• Set tasks
1) In the TiVo forum thread, write out the passage from "That's complete and" up to and including "experience and expectations.", swapping "Verizon" for "Comcast".
2) In the TiVo forum thread, turn the paragraph beginning "Many of the Tivo software releases" into a short bulleted list that keeps its main facts.
3) According to the TiVo forum thread, what did Verizon roll out to a single market to get field experience?
** start Quoted passage **
That's all well and good but we are not talking about recording shows. We are talking about offering Video On Demand. There have been lots of issues with the Amazon and Netflix apps over the years.....some that still exist and nobody bothers to fix them.

Many of the Tivo software releases have been plagued with bugs. The Premiere is a perfect example. It was released before it was ready and it took Tivo a long time to work out the issues. My Premieres still aren't perfect but they are a lot better than they were when I got them.


----------



## lpwcomp

aadam101 said:


> I don't know anything about cable systems but I do know that Comcast built their empire by buying up smaller cable systems. I would think they are working with lots of different equipment among markets.
> 
> We already know that Comcast isn't the same across the board. We constantly hear from posters stating that Comcast does one thing in one market and a completely different thing in another.
> 
> That's why I like FIOS. It's all the same everywhere.


Why did you quote me rather than emkorial? _*I*_ agree with _*you*_ (at least on this particular point).


----------



## jmr50

emkorial said:


> And probably the last. There's no technological barrier to releasing this to everyone. Comcasts network isn't doing anything different, and Tivo's in SF are no different than Tivo's sold anywhere else, so an update for them would work for everyone. There's zero reason to have a "test market", unless you have no plans to ever move out of it.


That's complete and utter ******** fearmongering.

Verizon rolled out IMG 1.9 to a single market to get field experience. They did multiple releases to that market before expanding to others in a staged rollout. That's how large service providers roll out new things that change the user experience and expectations.


----------



## kpeters59

If anybody cares, (Like TiVo!) I'm a Tivo dealer and the BIGGEST obstacle I have switching clients from a Comcast DVR (if you can really call it that...) is VOD. This is what I'm waiting on for many clients. Including former Tivo users. 

I'm in the Houston market...(Hint, Hint)

Happy Easter!

-KP


----------



## LisaJaco

kpeters59 said:


> If anybody cares, (Like TiVo!) I'm a Tivo dealer and the BIGGEST obstacle I have switching clients from a Comcast DVR (if you can really call it that...) is VOD. This is what I'm waiting on for many clients. Including former Tivo users.
> 
> I'm in the Houston market...(Hint, Hint)
> 
> Happy Easter!
** end Quoted passage **
** start Data section **
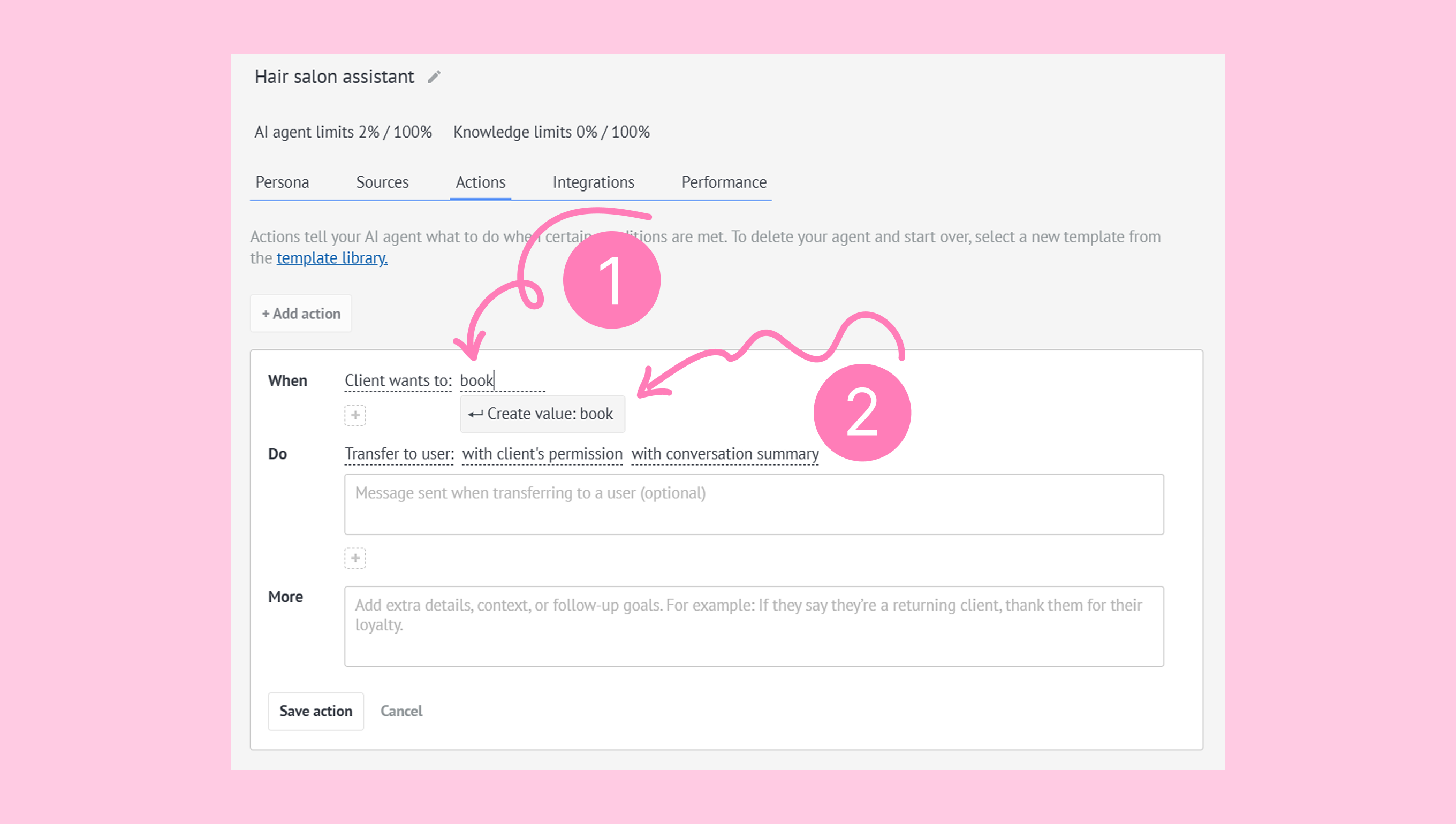Cancel the action editing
** end Data section **
• Replies
1)
That's complete and utter ******** fearmongering.

Comcast rolled out IMG 1.9 to a single market to get field experience. They did multiple releases to that market before expanding to others in a staged rollout. That's how large service providers roll out new things that change the user experience and expectations.

2)
- Many TiVo software releases have had bugs.
- The Premiere is one example: it was released before it was ready, and TiVo took a long time to work out its issues.
- The writer's Premieres still aren't perfect but are much better than when they were first bought.

3) Verizon rolled out IMG 1.9.